I grab his hair and slam his head onto the concrete, once, twice, three times. His eyes go glassy and unfocused.

I let go and breathe in shame.  My life here is done. Don’t get attached, Harlson said. I failed, I got attached. I believed in her – Amanda or Subject 16. Either, it doesn’t matter.

The mobile phone in my pocket buzzes. I pull it out. There’s a message, I open it up. Coordinates? Who could be—

Voices outside disrupt my thoughts. I have a choice to make. Do I give myself up or try to escape?

I glance at Amanda. She’s still standing there in her glass room, staring at me. The tendrils from her arm have disappeared. Apart from the hole in the wall, it’s as if she’s just the same as before.

As if nothing happened…

I’m straddling Thomson, searching his pockets. I find his passcard, his keys and his sidearm. I take them all and start for the door, then stop. The alert will send the base into lockdown, soldiers will be mustering at every exit. An armed response team will be on their way down here. They’ll notice the issue with the camera feed and work out my actions were premeditated. As soon as I leave the room, I’ll be under surveillance. I’ll have to fight to get out, injuring others like Thomson, murdering people, maybe.

I can’t do this.

I turn around and walk back into the holding area. Amanda – Subject 16, whatever her name is, watches me approach.  “Don’t…” she says.

“I’m sorry,” I reply. “I have no choice. I can’t let you live like this.”

I raise the gun. The first shot cracks a pane of the glass. I rush forward and tear at it, ripping out slivers with my bloodied fingers, making a hole.
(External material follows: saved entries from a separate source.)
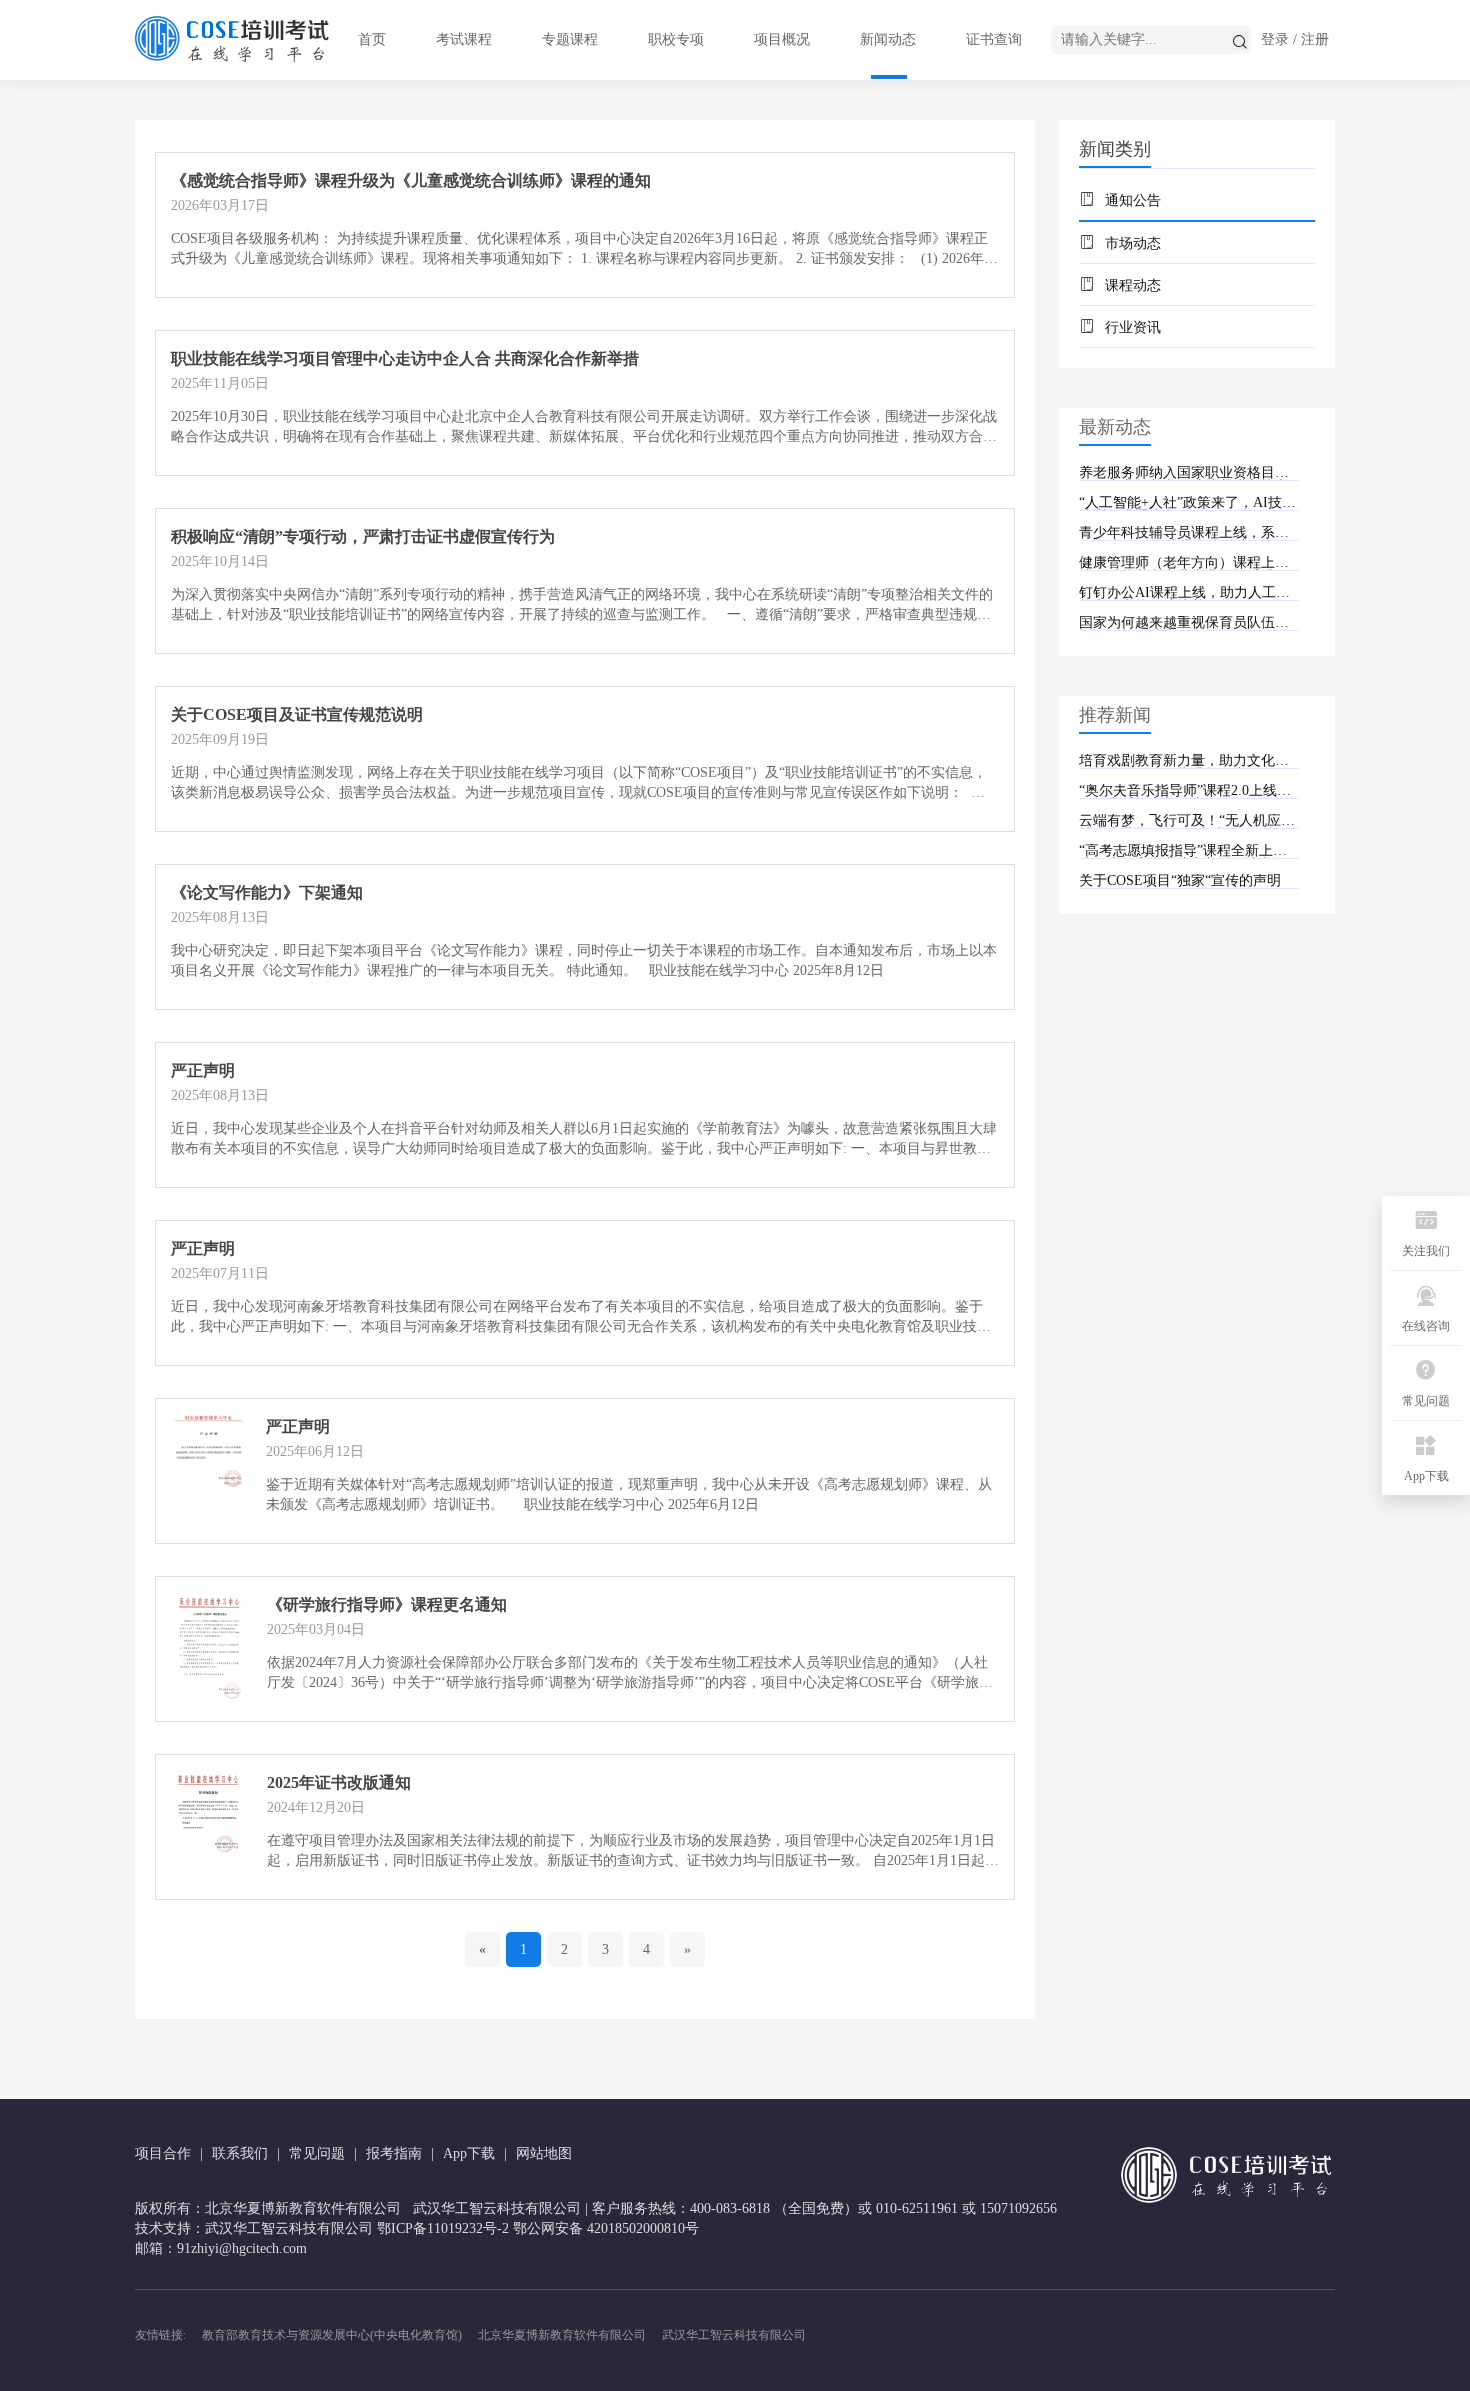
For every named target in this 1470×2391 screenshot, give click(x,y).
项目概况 (782, 39)
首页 (372, 39)
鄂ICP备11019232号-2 (443, 2228)
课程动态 (1133, 285)
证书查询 (994, 39)
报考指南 (394, 2153)
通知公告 (1133, 200)
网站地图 (544, 2153)
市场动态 (1133, 243)
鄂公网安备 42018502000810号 (606, 2228)
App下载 (469, 2153)
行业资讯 (1133, 327)
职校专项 (676, 39)
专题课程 (570, 39)
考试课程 (464, 39)
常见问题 (317, 2153)
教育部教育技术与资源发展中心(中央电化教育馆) (332, 2335)
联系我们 (240, 2153)
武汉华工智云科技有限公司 (734, 2335)
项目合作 (163, 2153)
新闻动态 (888, 39)
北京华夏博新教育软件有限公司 (562, 2335)
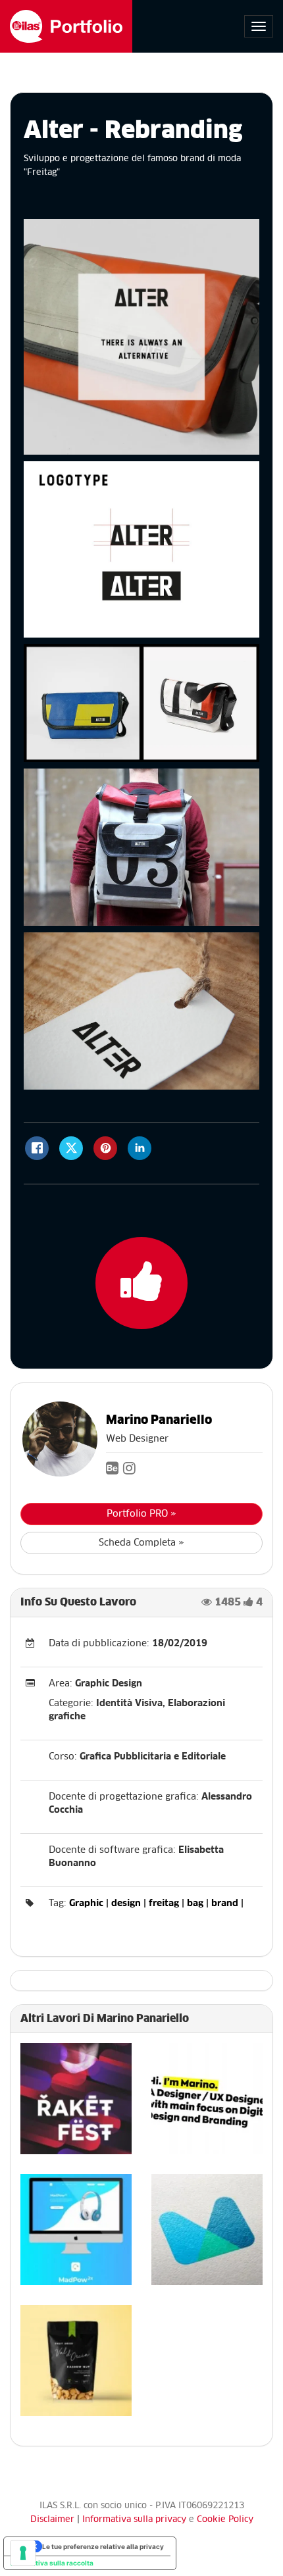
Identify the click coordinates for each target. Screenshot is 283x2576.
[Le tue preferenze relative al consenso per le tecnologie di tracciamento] (23, 2552)
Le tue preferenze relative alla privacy (103, 2546)
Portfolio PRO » (141, 1514)
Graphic (86, 1903)
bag (195, 1903)
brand (224, 1903)
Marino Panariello (159, 1421)
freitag (164, 1903)
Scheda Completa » (141, 1543)
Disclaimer (52, 2519)
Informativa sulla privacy (135, 2519)
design (126, 1903)
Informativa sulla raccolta (52, 2563)
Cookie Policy (225, 2519)
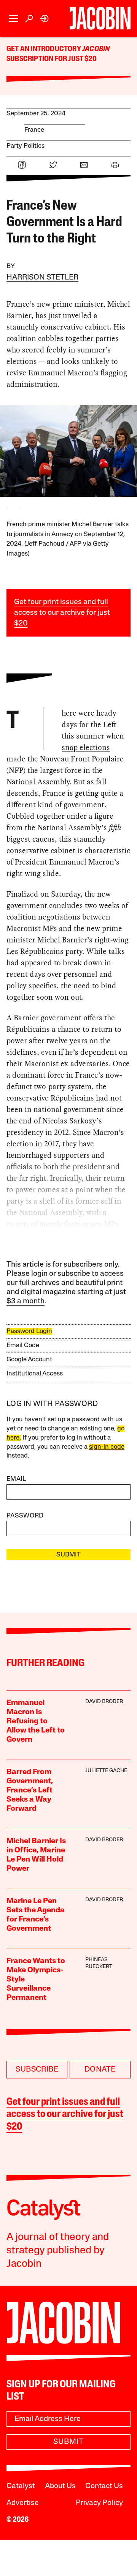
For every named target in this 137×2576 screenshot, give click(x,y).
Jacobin (96, 49)
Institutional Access (34, 1373)
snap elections (86, 747)
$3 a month (25, 1301)
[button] (13, 18)
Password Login (29, 1331)
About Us (60, 2486)
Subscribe (37, 2069)
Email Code (22, 1345)
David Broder (104, 1702)
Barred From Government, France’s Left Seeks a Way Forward (29, 1790)
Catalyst (20, 2486)
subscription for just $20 (51, 59)
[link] (44, 18)
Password (25, 1516)
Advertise (22, 2503)
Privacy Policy (99, 2503)
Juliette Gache (106, 1771)
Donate (99, 2069)
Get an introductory (44, 49)
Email (16, 1479)
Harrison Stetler (42, 277)
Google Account (29, 1359)
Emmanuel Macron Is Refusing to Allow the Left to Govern (35, 1721)
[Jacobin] (100, 18)
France (34, 130)
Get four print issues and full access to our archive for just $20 (62, 612)
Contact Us (104, 2486)
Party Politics (25, 146)
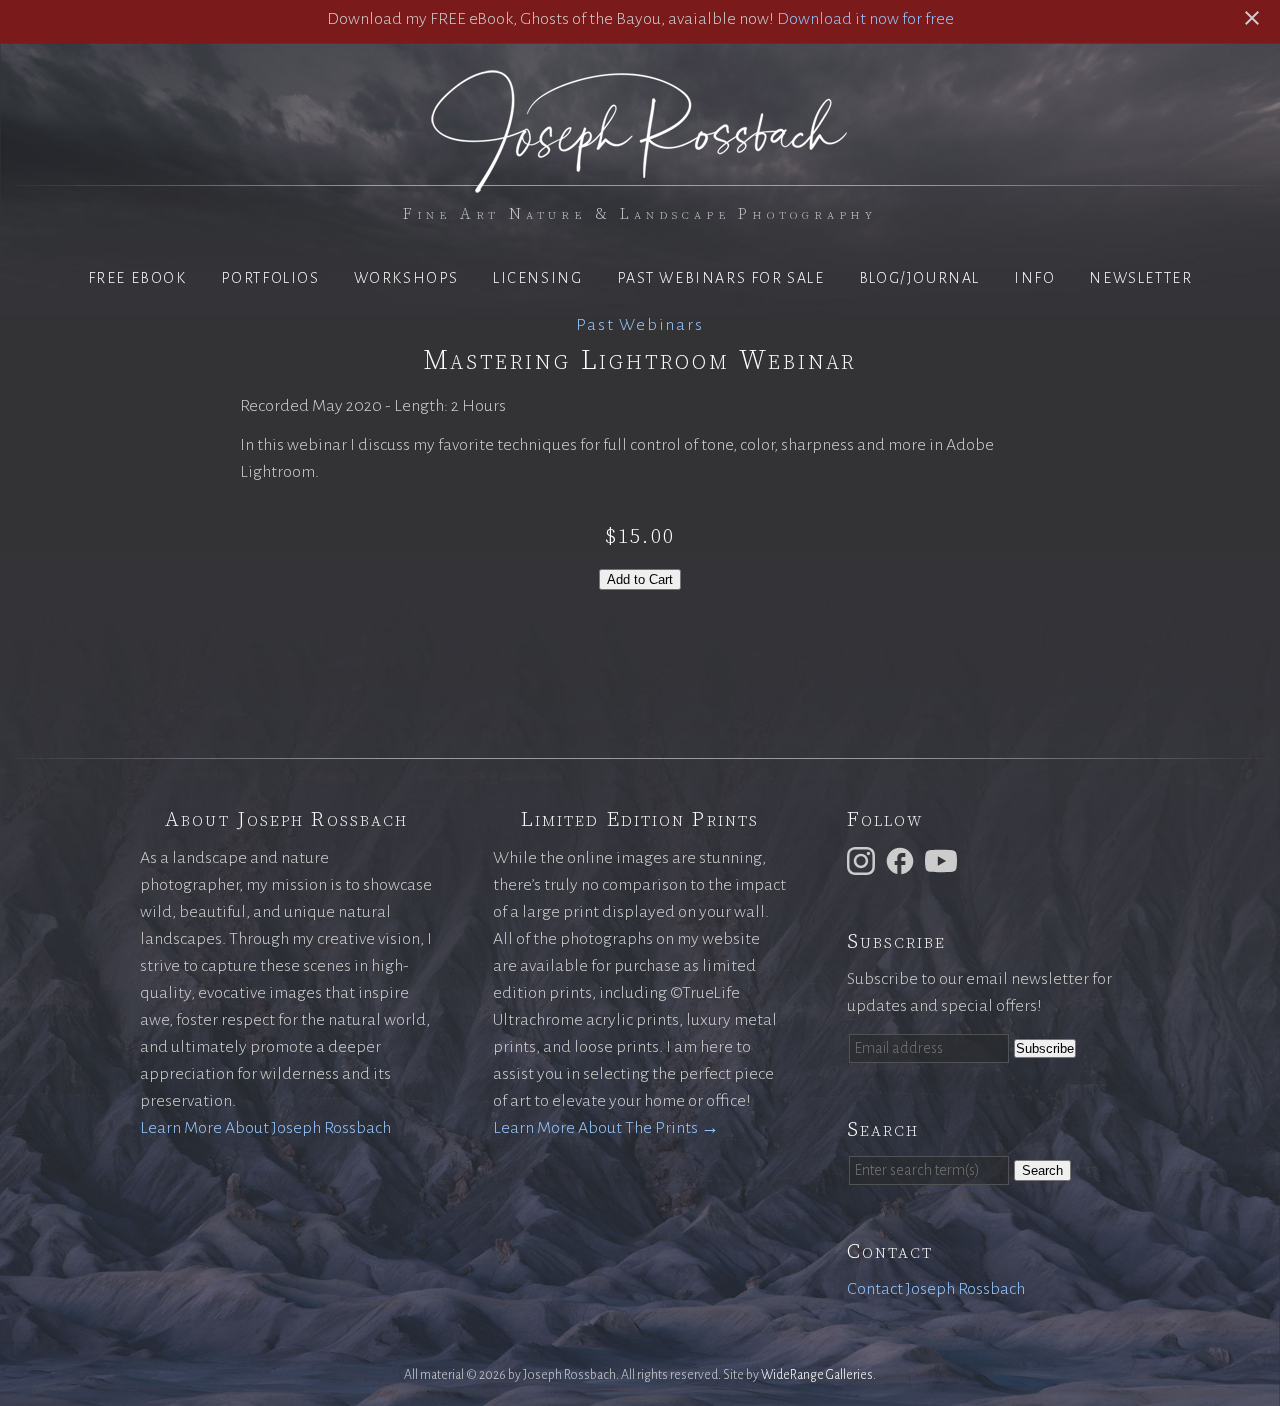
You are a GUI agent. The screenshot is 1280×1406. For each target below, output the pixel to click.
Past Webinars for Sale (721, 278)
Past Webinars (639, 325)
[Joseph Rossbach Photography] (640, 181)
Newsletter (1140, 278)
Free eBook (137, 278)
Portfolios (270, 278)
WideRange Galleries (817, 1375)
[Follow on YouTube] (944, 860)
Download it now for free (865, 19)
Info (1034, 278)
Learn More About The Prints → (606, 1128)
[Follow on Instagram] (864, 860)
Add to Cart (640, 579)
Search (1042, 1170)
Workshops (406, 278)
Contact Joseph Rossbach (936, 1289)
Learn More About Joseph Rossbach (265, 1128)
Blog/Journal (919, 278)
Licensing (537, 278)
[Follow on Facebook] (903, 860)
I take aim at Amanda. Her gaze doesn’t waver. Inside, I know she’s screaming. She’s been screaming all along to be released – to be free. I’ll remember her like that in my mind, for as long as live.

The alien part of her is screaming too, trying to contact its people. We can’t have that...

The gun roars and Subject 16 drops –  her head an exploded mess on the wall. Whatever she was; alien, human, or both, it’s over. Now, she can find a little peace in the dark.

There’s shouting nearby. Voices behind me. I drop the pistol and sink to my knees, placing my hands behind my head.